# Clamping Force For Glueup - Thick Tabletop



## Stevebo (Nov 11, 2014)

I'm working on a table top that's about 3" thick Cherry by 4' long.

From what I can tell the recommended clamping force for a glueup should be between 175 and 500 PSI (from varying sources)

175-250 PSI for hardwoods
250-500 PSI for cherry

Given the thickness of the table top I'm working on that would require a clamping force of between 25,000 pounds and 72,000 pounds.

This seems like a HUGE load.

Are these pressures intended for small area gluing jobs and don't scale well to large gluing areas or will I have to make myself some sort of clamping apparatus? 

Currently I have 4 x 1600# clamps available - about 6400# - between 9% and 25% of what I apparently need.


----------



## Steve Neul (Sep 2, 2011)

You don't really work by PSI. The joint should be fitted as such that it doesn't take very much pressure to clamp it up. If you are having to force the joint together then the joint is under pressure to come apart after it is done. Also with excessive pressure you can squeeze too much glue out making the joint weaker.


----------



## verdesardog (Apr 2, 2011)

According to an old article by "finewoodworking" there is no way to starve a joint by using too much force. If your boards are straight and true all the force you need is what it takes to keep them snug.


----------



## BernieL (Oct 28, 2011)

I read another post on this same topic a while back and one poster stated he didn't use clamps. As stated above - a snug fit is all I apply in your situation. As for joinery, the same rule of thumb for a well cut joint. Just make sure your boards meet with no space or daylight shining through.


----------



## HowardAcheson (Nov 25, 2011)

Here is the recommended clamp pressure from the folks at Titebond.

Quote
Appropriate clamp pressure is essential for a successful bond. We recommend
the following guidelines:
For softwoods (pine, poplar): 100-150 psi
For medium density woods (cherry, soft maple): 150-200 psi
For hardwoods (oak, birch): 200-300 psi
Clamp time is dependent on wood species, moisture content and environmental


----------



## Al B Thayer (Dec 10, 2011)

I'm with Bernie and Neul. Far better to take the time fitting before glue up. I start with very light pressure to keep the boards in place. Then after all the clamps are applied, the glue will hold the pieces from slipping while I tighten the clamps. Still I only use the needed amount. Try to remain calm and not worry about speed. Unruley boards get a whack with a hammer on a flat board.

Al


----------



## ryan50hrl (Jun 30, 2012)

Good fitting boards require far less force than poor fitting boards, but that said the glue manufacturers recommendations are the ideal situation. Most parallel bar clamps have the ability to produce around 1500 lbs of clamping force. Not having the ideal pressures doesn't mean you won't have a strong joint, it just means it could be stronger.


----------



## epicfail48 (Mar 27, 2014)

I've never bothered checking psi numbers for glueups. Way I do it is assuming a properly edge jointed board, with a good amount of glue, I apply pressure until I see little beads of glue squeezing put out


----------



## GeorgeC (Jul 30, 2008)

Steve Neul said:


> You don't really work by PSI. The joint should be fitted as such that it doesn't take very much pressure to clamp it up. If you are having to force the joint together then the joint is under pressure to come apart after it is done. Also with excessive pressure you can squeeze too much glue out making the joint weaker.


Well said!!!

George


----------



## GeorgeC (Jul 30, 2008)

verdesardog said:


> According to an old article by "finewoodworking" there is no way to starve a joint by using too much force. If your boards are straight and true all the force you need is what it takes to keep them snug.

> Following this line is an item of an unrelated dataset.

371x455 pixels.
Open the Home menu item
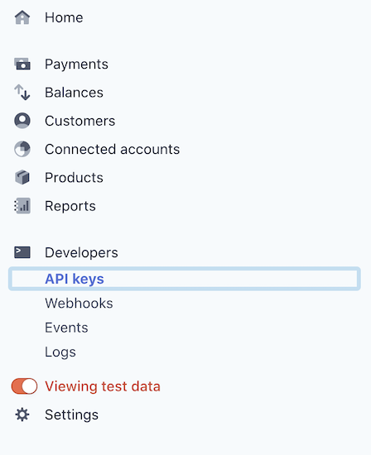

I (and many others) disagree with "finewoodworking." In my early days of woodworking I did starve one or more joints, which later failed.

Up to 300psi is really not a lot of pressure. You can do that by hand without the advantage of mechanical assistance.

George


----------



## Lola Ranch (Mar 22, 2010)

*common sense could apply*

I am assuming we are talking about "Titebond" or similar type glues.

I regulate the clamping pressure according to the size of what I am clamping. On small things such as rings for a segmented turning, I'll spread the glue evenly on the workpieces and then simply hold the pieces together for about 10-15 seconds then carefully release it and move on to the next one. On a larger project such as glueing planks together for a table top, I use Jorgenson "I" bar clamp (Heavy Duty) and apply a fair amount of pressure. With a table top it is also important to alternate the clamps top an bottom and do not over-tighten to the point where you are warping or bowing the table top. Its also a good idea to use culls on the edges to prevent crushing the edges of your workpieces.

For joinery, I apply enough clamp pressure to draw the joint up snug and then stop so as not to cause crushing or twisting.

When doing curve laminated pieces, I use as much pressure as I am able to in an effort to squeese all the gaps out.

For those of you who do not need to clamp anything because your joinery is so perfect, congratulations, you have reached a level of craftsmanship that I have yet to acheive.

Bret


----------